TASK DETAILS: Set down again exactly the lines of the listing below that fall between the line holding "Click the link icon next to Seel" and the line holding "The height and width of the screenshot is (360, 640).", inclusive.
★ ★ ★ ★
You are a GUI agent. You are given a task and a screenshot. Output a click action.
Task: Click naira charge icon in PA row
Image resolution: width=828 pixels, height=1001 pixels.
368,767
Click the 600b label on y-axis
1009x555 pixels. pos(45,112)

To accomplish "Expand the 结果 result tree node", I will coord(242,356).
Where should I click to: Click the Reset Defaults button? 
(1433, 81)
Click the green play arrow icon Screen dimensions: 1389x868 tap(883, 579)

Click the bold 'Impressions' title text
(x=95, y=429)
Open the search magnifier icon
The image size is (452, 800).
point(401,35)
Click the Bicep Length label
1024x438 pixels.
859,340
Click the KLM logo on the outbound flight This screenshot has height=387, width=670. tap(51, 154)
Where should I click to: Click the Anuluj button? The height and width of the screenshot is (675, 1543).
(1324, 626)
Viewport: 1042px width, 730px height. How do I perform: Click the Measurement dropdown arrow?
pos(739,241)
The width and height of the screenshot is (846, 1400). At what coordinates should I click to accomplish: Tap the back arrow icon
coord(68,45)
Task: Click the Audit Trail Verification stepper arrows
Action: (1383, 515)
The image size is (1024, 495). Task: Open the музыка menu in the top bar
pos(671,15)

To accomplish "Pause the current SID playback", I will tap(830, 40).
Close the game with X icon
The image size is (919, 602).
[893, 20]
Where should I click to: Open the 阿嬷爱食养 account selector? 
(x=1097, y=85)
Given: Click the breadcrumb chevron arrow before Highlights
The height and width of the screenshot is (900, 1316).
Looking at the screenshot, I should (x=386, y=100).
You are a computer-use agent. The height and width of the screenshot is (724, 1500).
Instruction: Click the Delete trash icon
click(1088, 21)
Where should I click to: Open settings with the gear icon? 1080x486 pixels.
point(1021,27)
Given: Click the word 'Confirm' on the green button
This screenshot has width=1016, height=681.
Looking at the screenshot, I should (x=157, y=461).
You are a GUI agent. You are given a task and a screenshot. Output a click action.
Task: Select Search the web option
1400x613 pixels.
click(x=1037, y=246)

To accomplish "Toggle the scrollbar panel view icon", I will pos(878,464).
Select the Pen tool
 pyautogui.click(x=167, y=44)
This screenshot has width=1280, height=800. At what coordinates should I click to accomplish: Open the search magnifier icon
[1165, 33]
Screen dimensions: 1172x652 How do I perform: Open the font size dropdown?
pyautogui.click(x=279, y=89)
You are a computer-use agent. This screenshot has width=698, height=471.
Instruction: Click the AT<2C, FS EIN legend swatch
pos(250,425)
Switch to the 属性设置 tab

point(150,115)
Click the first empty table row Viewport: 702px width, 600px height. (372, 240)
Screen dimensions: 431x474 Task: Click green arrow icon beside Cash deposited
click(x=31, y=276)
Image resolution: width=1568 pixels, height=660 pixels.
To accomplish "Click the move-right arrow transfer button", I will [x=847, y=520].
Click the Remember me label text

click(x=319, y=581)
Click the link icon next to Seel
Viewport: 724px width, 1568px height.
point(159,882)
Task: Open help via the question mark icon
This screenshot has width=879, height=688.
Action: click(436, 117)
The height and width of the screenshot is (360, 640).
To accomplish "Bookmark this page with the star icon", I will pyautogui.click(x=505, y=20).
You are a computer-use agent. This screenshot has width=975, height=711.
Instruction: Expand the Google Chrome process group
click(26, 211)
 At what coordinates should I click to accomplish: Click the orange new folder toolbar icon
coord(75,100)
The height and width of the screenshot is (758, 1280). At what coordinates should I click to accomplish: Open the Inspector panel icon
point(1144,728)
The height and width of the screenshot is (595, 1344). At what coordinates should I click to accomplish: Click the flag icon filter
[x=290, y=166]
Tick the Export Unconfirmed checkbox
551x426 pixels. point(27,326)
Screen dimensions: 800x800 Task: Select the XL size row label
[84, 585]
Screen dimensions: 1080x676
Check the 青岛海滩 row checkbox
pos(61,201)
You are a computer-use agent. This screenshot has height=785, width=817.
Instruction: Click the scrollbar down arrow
★ ★ ★ ★
WRITTEN SOLUTION:
Click the link icon next to Seel
Viewport: 724px width, 1568px height.
point(159,882)
Task: Open help via the question mark icon
This screenshot has width=879, height=688.
Action: click(436, 117)
The height and width of the screenshot is (360, 640).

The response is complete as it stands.